Start of Material provided

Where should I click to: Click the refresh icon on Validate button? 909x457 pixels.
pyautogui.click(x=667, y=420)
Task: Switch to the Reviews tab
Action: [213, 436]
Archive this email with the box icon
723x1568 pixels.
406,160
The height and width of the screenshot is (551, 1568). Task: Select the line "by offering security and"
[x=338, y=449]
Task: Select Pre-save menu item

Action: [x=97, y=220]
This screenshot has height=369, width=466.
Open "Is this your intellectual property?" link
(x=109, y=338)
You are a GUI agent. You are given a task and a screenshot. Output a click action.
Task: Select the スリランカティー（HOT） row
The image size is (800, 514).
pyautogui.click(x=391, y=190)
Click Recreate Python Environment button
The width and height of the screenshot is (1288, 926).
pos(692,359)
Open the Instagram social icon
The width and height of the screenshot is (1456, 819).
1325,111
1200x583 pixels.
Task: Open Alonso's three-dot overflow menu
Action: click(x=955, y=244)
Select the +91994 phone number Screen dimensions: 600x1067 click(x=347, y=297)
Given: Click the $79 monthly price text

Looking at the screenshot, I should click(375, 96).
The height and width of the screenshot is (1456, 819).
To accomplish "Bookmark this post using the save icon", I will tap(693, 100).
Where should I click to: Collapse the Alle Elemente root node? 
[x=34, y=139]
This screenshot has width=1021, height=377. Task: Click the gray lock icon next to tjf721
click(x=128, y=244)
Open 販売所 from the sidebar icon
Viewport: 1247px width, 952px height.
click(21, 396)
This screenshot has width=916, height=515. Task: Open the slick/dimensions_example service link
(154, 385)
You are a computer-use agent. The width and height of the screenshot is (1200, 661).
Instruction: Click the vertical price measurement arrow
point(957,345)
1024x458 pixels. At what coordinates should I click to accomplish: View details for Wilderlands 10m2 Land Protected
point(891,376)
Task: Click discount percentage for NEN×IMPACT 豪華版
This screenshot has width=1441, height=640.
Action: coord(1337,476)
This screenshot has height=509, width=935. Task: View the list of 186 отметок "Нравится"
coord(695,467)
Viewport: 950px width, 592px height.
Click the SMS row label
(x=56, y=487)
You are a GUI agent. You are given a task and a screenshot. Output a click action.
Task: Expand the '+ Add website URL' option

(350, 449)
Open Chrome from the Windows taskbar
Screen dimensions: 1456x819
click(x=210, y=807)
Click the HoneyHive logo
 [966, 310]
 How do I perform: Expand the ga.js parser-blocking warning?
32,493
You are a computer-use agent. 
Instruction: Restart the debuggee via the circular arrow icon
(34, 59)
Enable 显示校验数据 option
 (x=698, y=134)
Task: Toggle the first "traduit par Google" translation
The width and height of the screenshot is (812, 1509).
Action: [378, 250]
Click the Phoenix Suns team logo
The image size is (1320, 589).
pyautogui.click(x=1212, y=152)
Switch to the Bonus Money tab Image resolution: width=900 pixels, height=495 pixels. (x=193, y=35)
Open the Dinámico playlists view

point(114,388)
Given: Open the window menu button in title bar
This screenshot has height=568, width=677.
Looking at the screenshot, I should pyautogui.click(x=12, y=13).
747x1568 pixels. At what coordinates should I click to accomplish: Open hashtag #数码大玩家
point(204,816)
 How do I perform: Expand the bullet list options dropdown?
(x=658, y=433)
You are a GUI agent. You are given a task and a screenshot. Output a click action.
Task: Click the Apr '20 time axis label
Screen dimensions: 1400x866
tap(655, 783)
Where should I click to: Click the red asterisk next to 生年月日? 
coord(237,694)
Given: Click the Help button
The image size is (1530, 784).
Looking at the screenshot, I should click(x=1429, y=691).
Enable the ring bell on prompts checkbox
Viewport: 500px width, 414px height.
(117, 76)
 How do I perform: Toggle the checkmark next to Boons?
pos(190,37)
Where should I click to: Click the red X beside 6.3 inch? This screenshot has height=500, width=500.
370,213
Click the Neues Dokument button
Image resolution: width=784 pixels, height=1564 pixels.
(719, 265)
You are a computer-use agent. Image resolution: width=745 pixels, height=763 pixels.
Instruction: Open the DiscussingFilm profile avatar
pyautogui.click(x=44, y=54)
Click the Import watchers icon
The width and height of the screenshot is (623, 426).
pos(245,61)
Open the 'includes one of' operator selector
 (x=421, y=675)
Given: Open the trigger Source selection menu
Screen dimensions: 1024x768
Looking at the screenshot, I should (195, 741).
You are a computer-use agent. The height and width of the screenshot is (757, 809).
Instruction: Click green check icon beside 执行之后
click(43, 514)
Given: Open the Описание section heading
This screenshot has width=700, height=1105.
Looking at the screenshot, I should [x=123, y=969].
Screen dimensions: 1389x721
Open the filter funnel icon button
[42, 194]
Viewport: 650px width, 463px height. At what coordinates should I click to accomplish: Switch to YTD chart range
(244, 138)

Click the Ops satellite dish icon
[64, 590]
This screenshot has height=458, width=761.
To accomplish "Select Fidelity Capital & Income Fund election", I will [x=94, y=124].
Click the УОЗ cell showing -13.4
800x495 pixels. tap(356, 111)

End of Material provided

**Set exercise:**
Reproduce the lines from the one containing "The height and width of the screenshot is (551, 1568)." through the one containing "Action: [x=97, y=220]", both included, and keep the requests. Multiply every click coordinate in the answers by 2.6 and round to whole numbers, with halves rounding up.

**Exercise response:**
The height and width of the screenshot is (551, 1568). Task: Select the line "by offering security and"
[x=879, y=1167]
Task: Select Pre-save menu item

Action: [x=252, y=572]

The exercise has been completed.